Aquilo estava me irritando profundamente. Eu tentava pressionar meu dedo contra ela, mas sua agilidade era fenomenal. Até que percebi que ela estava pousada no pedaço de comida que eu iria abocanhar. Shakabum! Comi a maldita.


Agora ela vai ter uma morte digna de sua chatice. Com doses cavalares de tortura que jamais algum ser vivo seria capaz de suportar. 


Vejamos: eu estou gripado, expectorando como um exorcizado, ou seja, a mosca, ao chegar em minhas vias respiratórias, entrará em contato com uma avalanche de catarro gosmento que fará com que ela perca patas e asas, fruto da luta agoniante por sua insignificante vida. 


Mesmo que ela sobreviva, a alta dose do coquetel expectorante e antigripal que eu tomo fará com que ela ingira uma quantia surreal de drogas farmacêuticas, causando alucinações com aranhas-robôs, lagartixas mutantes e sapos monstros.


Digamos que mesmo assim ela saia com seus sinais vitais preservados. Ela terá que passar na região do pulmão, e pulmão de ex-fumante também tem uma alta concentração de substâncias cancerígenas. Assim, ela avançará pagando um alto pedágio: um câncer generalizado ultramalígno de grau máximo. 

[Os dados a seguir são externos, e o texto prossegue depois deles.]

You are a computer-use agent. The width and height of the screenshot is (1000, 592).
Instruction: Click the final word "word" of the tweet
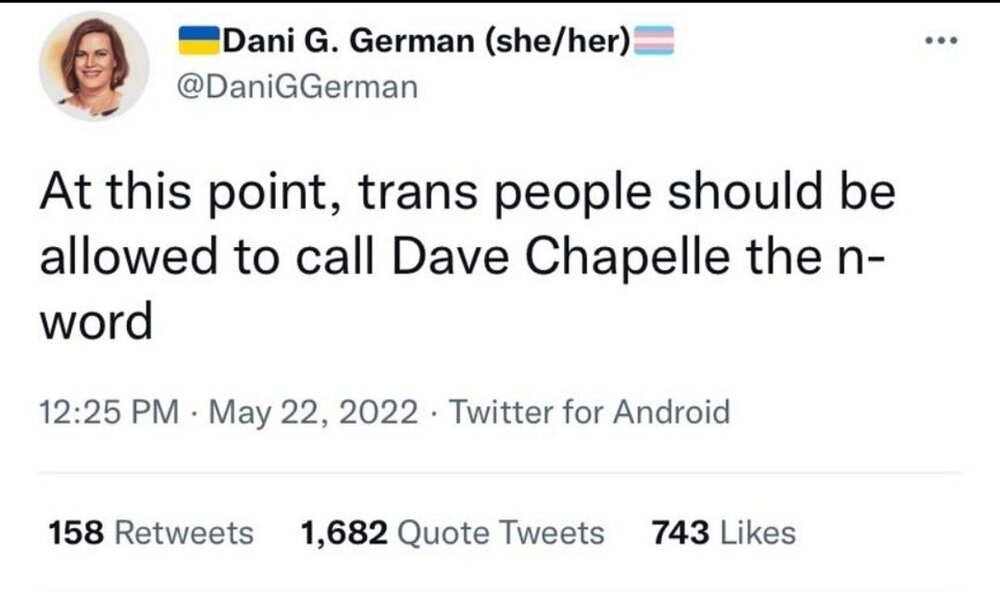pyautogui.click(x=96, y=324)
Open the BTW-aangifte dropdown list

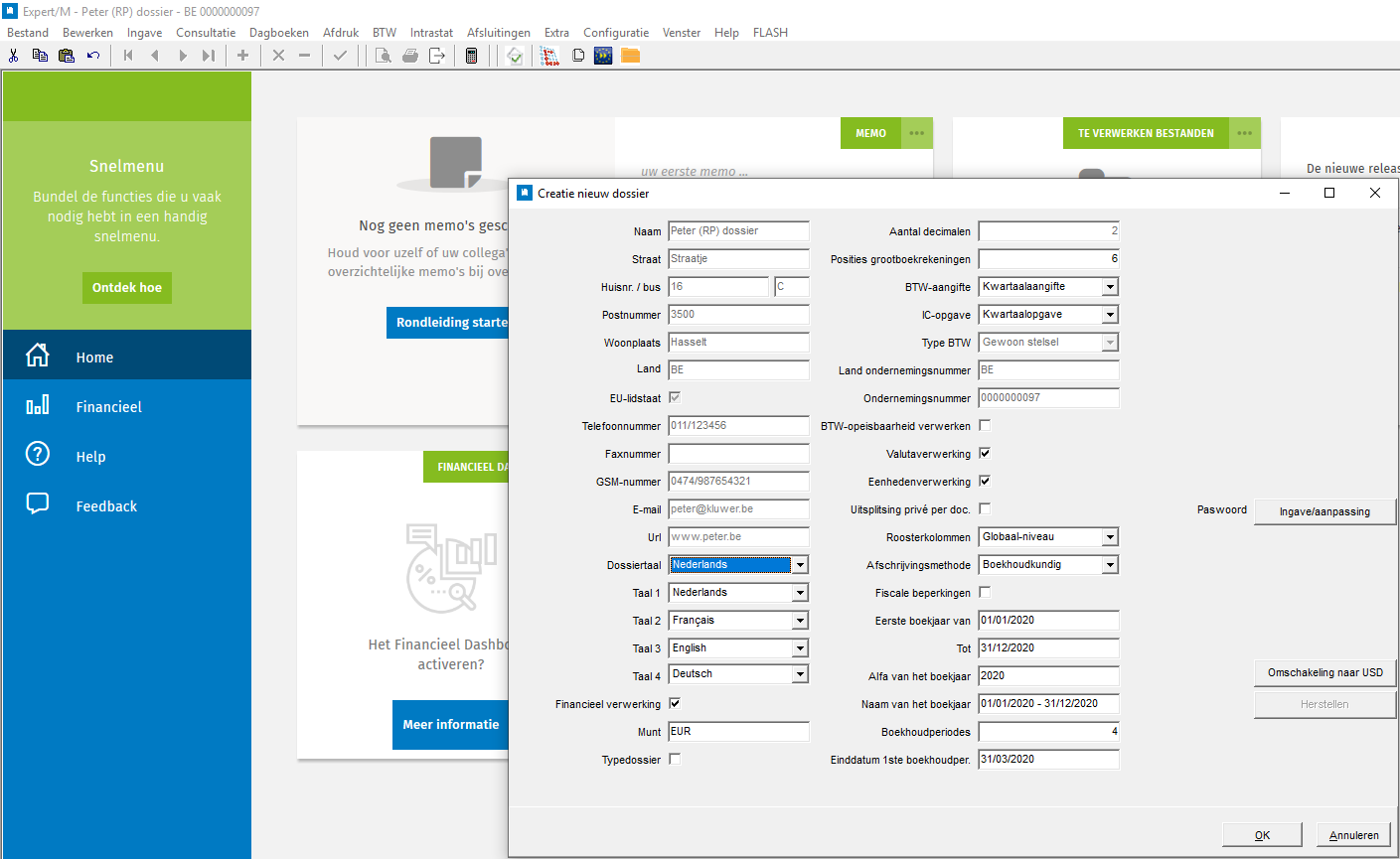tap(1110, 287)
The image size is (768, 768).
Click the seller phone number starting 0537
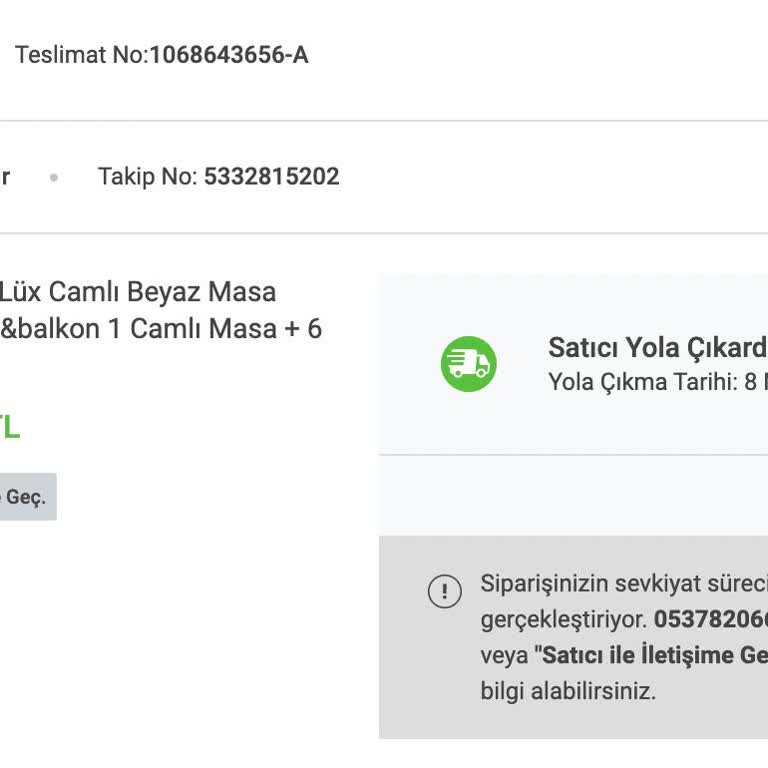710,619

Mesmo que ela vá contra todas as possibilidades e saia ilesa, cairá no estômago. Mas não um estômago qualquer: um que estará preparado para digerir as mais gordurosas comidas que um ser como eu seria capaz de comer. Ela sofrerá um ataque dos mais nocivos gases e enzimas que o corpo humano pode produzir. 


Ok, digamos que ela passou por essa. Aí vem o pior, amigo. Ela passará pelo fígado. Um fígado que processou desde vodkas safadas, cervejas baratas, whiskys uísquisitos e até uma dose de álcool para acender churrasqueira.


E, para terminar e descer o caixão, ela vai terminar na merda, que é tudo o que o meu corpo rejeitou. Pense: o dejeto de tudo isso que eu falei, junto e misturado. Acho pouco para você, mosquinha dos infernos.